Often, RAG retrieves the top n documents (where n is some natural number), which seems reasonable, but what if the nugget of knowledge needed to answer a query lies in the n+1 document? Current RAG approaches often use approximate nearest neighbor approaches (because pure nearest neighbors can result in consulting too many documents), but approximate nearest neighbors isn’t guaranteed to return a useful document for some query, so the hallucination issue remains, even if lessened.
Finally, RAG is more expensive than simply querying a LM for its internal knowledge because RAG requires embedding and storing the external data that the LM can consult, often incurring vector database storage costs (but RAG remains cheaper than routine finetuning) and RAG can increase inference costs since it appends retrieved documents to queries. All these decisions and considerations are application-dependent, of course, but you can see how complex implementing RAG can get.

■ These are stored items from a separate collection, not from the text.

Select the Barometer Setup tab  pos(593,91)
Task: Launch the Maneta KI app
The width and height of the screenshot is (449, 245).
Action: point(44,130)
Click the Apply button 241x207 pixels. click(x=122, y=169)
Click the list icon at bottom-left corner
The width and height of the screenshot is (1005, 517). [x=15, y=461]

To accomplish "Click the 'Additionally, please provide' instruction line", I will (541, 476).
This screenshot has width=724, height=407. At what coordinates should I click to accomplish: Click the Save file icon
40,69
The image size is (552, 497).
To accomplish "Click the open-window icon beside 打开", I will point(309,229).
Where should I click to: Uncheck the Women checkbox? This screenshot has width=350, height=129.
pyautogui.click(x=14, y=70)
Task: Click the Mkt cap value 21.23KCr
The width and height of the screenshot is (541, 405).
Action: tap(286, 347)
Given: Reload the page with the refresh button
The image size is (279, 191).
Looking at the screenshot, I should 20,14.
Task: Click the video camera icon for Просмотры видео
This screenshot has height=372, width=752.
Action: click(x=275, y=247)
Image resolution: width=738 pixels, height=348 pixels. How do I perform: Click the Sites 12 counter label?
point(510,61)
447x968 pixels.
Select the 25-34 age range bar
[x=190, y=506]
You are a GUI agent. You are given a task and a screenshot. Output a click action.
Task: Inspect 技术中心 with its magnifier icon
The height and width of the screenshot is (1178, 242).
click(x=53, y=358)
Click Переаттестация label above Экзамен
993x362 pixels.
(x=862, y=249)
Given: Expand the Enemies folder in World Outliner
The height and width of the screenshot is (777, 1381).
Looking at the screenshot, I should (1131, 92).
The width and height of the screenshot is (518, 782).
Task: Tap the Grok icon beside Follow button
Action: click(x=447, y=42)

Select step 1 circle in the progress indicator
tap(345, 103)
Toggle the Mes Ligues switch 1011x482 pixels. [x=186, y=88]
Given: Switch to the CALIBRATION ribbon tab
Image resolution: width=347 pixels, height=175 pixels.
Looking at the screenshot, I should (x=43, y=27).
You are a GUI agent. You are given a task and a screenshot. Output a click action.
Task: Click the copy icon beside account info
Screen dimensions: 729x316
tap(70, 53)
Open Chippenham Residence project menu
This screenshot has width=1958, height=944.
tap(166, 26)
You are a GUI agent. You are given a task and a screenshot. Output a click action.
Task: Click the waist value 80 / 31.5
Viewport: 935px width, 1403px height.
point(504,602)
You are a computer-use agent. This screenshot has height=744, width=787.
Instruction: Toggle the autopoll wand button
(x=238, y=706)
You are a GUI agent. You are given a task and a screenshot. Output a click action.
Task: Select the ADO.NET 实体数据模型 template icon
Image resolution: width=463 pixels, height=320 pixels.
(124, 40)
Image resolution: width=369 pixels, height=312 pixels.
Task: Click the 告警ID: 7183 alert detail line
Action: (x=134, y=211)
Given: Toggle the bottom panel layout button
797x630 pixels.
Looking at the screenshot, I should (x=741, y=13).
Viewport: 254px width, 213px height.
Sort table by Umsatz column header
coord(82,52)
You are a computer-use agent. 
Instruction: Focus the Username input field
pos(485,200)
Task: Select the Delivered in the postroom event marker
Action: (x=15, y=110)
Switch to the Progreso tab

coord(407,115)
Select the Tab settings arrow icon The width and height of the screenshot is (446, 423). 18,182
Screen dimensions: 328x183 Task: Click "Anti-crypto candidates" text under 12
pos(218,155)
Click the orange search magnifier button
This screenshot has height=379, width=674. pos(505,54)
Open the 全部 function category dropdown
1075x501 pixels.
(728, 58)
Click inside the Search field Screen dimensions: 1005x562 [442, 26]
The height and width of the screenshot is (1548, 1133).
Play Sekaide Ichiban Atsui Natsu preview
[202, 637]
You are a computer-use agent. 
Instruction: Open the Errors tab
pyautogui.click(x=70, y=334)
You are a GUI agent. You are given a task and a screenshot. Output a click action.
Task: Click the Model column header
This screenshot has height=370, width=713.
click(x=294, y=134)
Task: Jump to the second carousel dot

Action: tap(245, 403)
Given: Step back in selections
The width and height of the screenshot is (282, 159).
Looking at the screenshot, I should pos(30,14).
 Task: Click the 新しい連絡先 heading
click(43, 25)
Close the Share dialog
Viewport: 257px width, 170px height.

😯 Finetuning and Retrieval Augmented Generation are Not Mutually Exclusive
For clarity, we’ve reviewed finetuning LMs and RAG independently, but they’re not mutually exclusive. There’s nothing stopping you from setting up RAG with a finetuned model or combining other IR techniques with LMs.
RAG and finetuning offer complementary strengths and weaknesses for keeping LMs timely and reducing problematic behaviors like hallucinations. Finetuning helps specialize LMs toward specific domains, vocabulary, or novel data but takes time and compute, risks catastrophically forgetting, and doesn’t address the web’s quickly evolving nature. RAG taps into external knowledge to increase factuality and timeliness but still faces challenges around optimal retrieval.
Neither approach fully resolves all LM shortcomings, but both help address some immediate concerns. As LLMs continue permeating our digital experiences, we can expect further experimentation combining finetuning, RAG, and other IR techniques to impart LLMs with more timely, factual knowledge.
Progress will likely hinge on finding the right blend of approaches for different use cases. For organizations with ample resources and domain-specific applications, training foundational, general LMs and then routinely finetuning them on niche data sets might be optimal. Scrapy startups or researchers navigating resource constraints, however, might prefer starting with smaller, general LMs that utilize RAG to access an external knowledge base.
We humans meld internal and external knowledge. So it seems plausible that optimal LM knowledge augmentation approaches will balance the intrinsic, parametric knowledge stored in LMs’ weights with supplementary, non-parametric knowledge that they can retrieve on demand. Time will tell, of course, but the current RAG and finetuning research momentum suggests that imparting LMs with new knowledge remains both an urgent and tough nut to crack.